Protesters crash Stellantis' $1M environment initiative announcement
Peaceful protesters on Thursday crashed a Stellantis NV announcement for a $1 million investment seeking to make the east Detroit neighborhood in which it built its new Jeep assembly plant the greenest in the city.
Roughly a dozen residents of Beniteau Street and demonstrators with the Detroit People's Platform carried signs and chanting "Beniteau can't breathe" during the morning news conference that included the planting of a disease-free elm. They alleged environmental racism by Stellantis and called for greater action to be taken with respect to pollution from the plant and assistance for home repairs.
"They put a Band-Aid on it," Robert Shobe, a 26-year resident of Beniteau, said of the actions the automaker has taken as part of its community benefits agreement with the city and impact-area residents. "This wouldn't happen in a non-Black community."
At the new publicly accessible stormwater park at the corner of Beniteau and Kercheval Avenue, Stellantis launched the "Detroit's Greenest Initiative." The three-year, $1 million pledge is on top of the company's existing commitments with the community benefits agreements made in 2019 for its $2.5 billion investment into the Detroit Assembly Complex, which includes Jefferson North Assembly Plant and the new Mack Assembly Plant.
"The notion of being a good corporate citizen is important to us and the enduring environmental impact of our efforts are especially important and timely in this mission," said Ronald Stallworth, Stellantis' external affairs lead for Wayne County. "Ultimately, we are following through on our commitment to improve the environment and enhance the quality of life for the residents on the eastside."
He noted the project is creating 4,950 jobs in the neighborhood, created an advanced manufacturing program at Southeastern High School and has invested in workforce training opportunities. Such initiatives were shaped from input during more than 75 meetings from community residents, organizations and leaders.
The Detroit's Greenest Initiative includes a new neighborhood education pavilion at the stormwater park. Construction is set to begin in the fall. The company also will add educational signage, bike racks, a bat house, beehives, pollinator garden and rain garden to the park that will be accompanied by an environmental-focused curriculum with local educators.
"This is one more educational segment of what Stellantis is providing for our youth," said Stephanie Broddie, a Southeastern High teacher. "Our students are really going to benefit from this. This is for the kids. ... It's introducing the kids to things and careers they might not have a clue about, never would have heard about, never would have thought about."
The initiative includes previously announced environmental efforts, too. The company installed an ambient air quality monitoring station on the north side of the Mack plant last year, the first of its kind in the city. Last year, it also contributed $285,000 to the Chandler Park Conservancy education plaza. With nonprofits The Greening of Detroit, Wildlife Habitat Council and other community partners, 800 of 1,100 trees have been planted on Stellantis' property and in the neighborhood. The automaker has made other upgrades to park landscaping.
"The variety of planting area supports a vegetative buffer that benefits air quality," said Monica Tabares, vice president of The Greening of Detroit. "The impact of these 800 trees will sequester over 2.6 million pounds of carbon and manage 7.5 million gallons of stormwater over the next 40 years."
Stellantis also will distribute rain barrels to residents. The company will install solar-powered bus stops near the assembly complex.
"There is no other efforts like that happening in the city right now," Stallworth said. "We look forward to doing more."
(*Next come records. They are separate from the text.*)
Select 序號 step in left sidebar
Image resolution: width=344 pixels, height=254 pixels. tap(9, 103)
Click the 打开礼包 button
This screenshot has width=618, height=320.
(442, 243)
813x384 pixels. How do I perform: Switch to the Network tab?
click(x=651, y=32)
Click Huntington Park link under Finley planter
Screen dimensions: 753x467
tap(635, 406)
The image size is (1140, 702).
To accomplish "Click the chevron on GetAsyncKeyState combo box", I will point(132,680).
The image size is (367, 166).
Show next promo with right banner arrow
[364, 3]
But Shobe, the Beniteau Street resident, says many of the residents living near the plant weren't heard during that community benefits process. Shobe is a 58-year-old cancer patient on disability. His 34-year-old son living with him recently had a kidney transplant, and his 17-year-old son has asthma.
"I don't want to be here anymore," said Shobe, expressing concerns over the chemicals that the vehicle paint puts in the air. "I can't do that on my fixed income. We need help."
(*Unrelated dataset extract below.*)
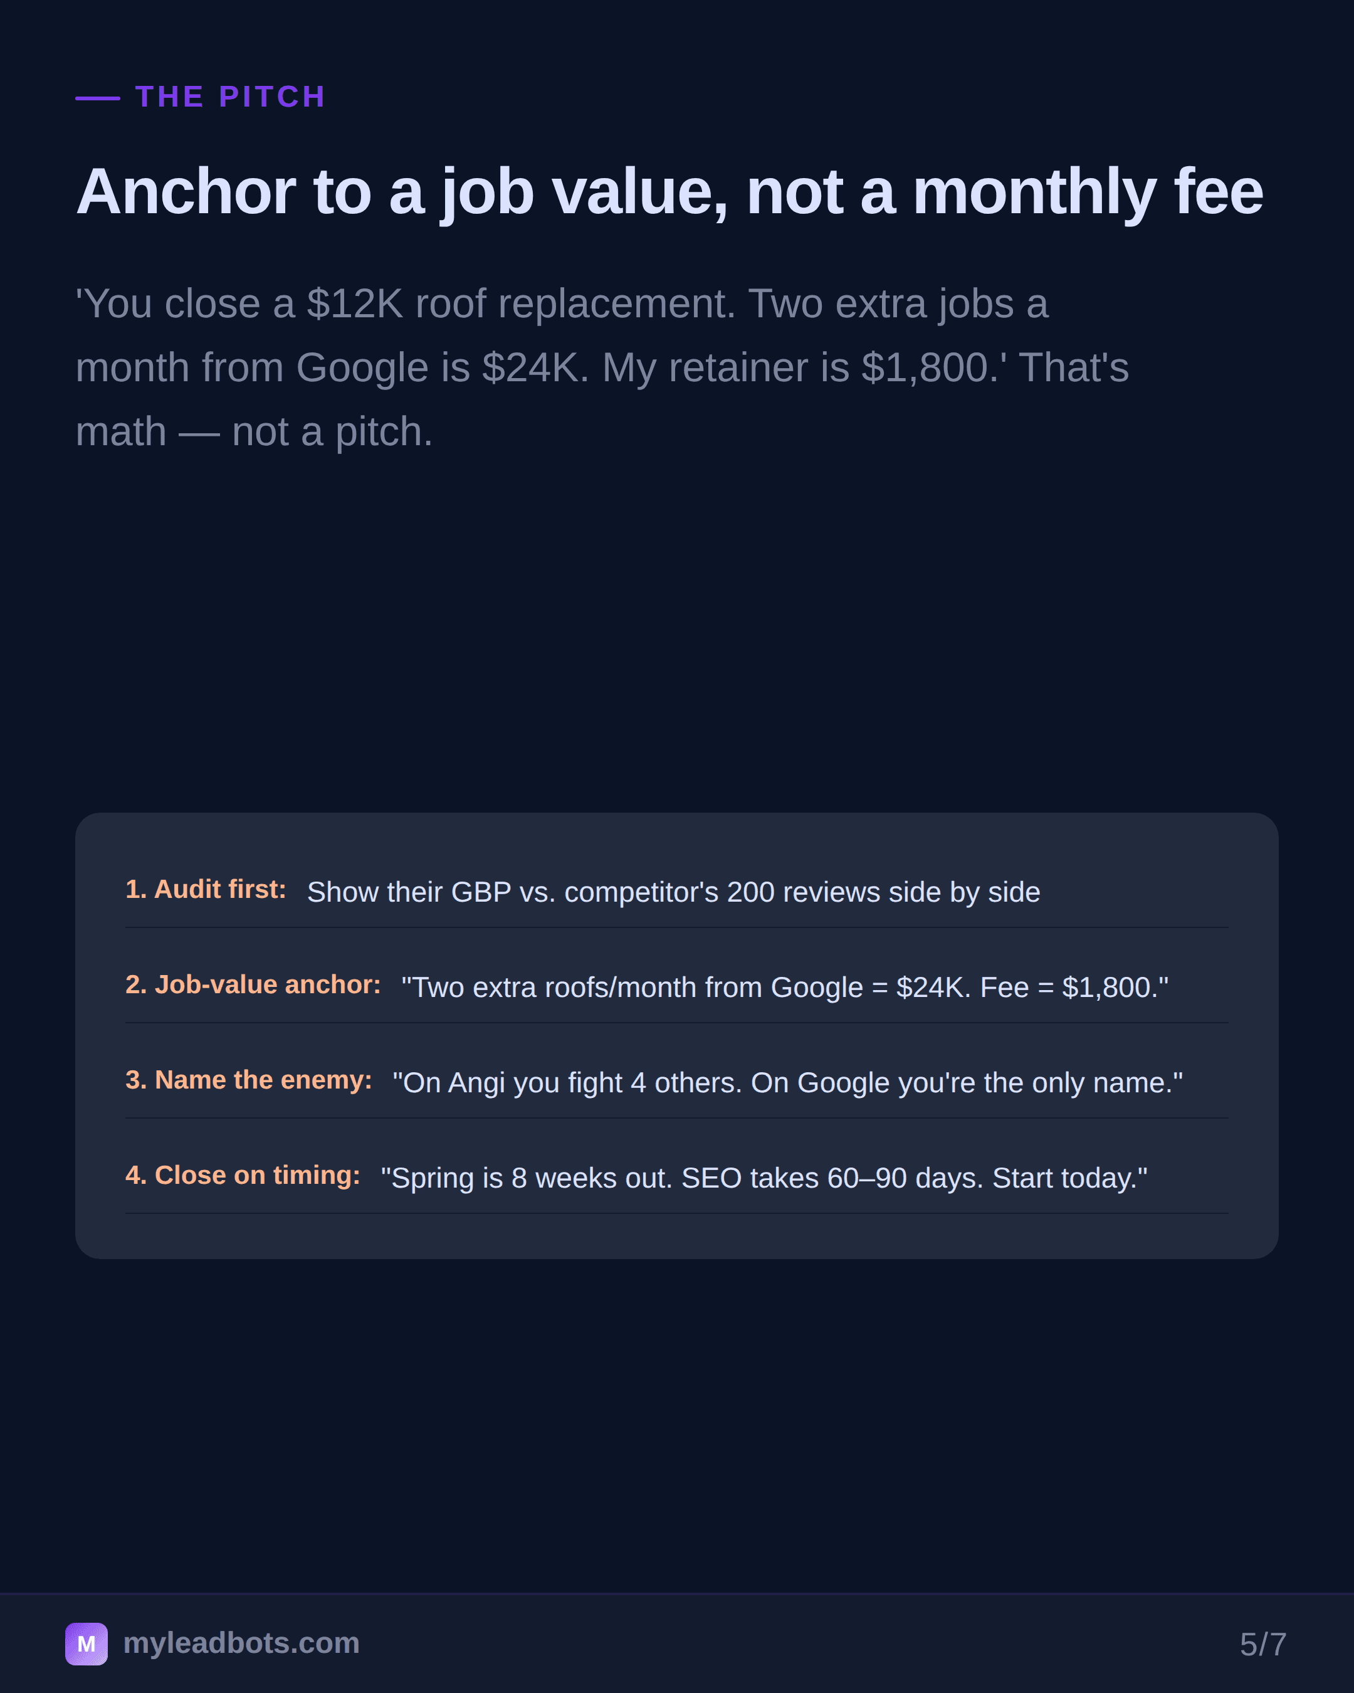
Task: Click the 'My retainer is $1,800' text line
Action: tap(602, 367)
Others say the $1.8 million the automaker provided to the city's Housing and Revitalization Department for home-repair grants isn't enough. Residents in the neighborhood can receive up to $15,000 each.
Tanisha Burton, 45, a Beniteau resident, listed needed home updates like noise and air quality control and repairs to a cracked brick foundation since the expansion at the plant began.
"You can't do all of that," she said. "We're asking for more or another grant to qualify for."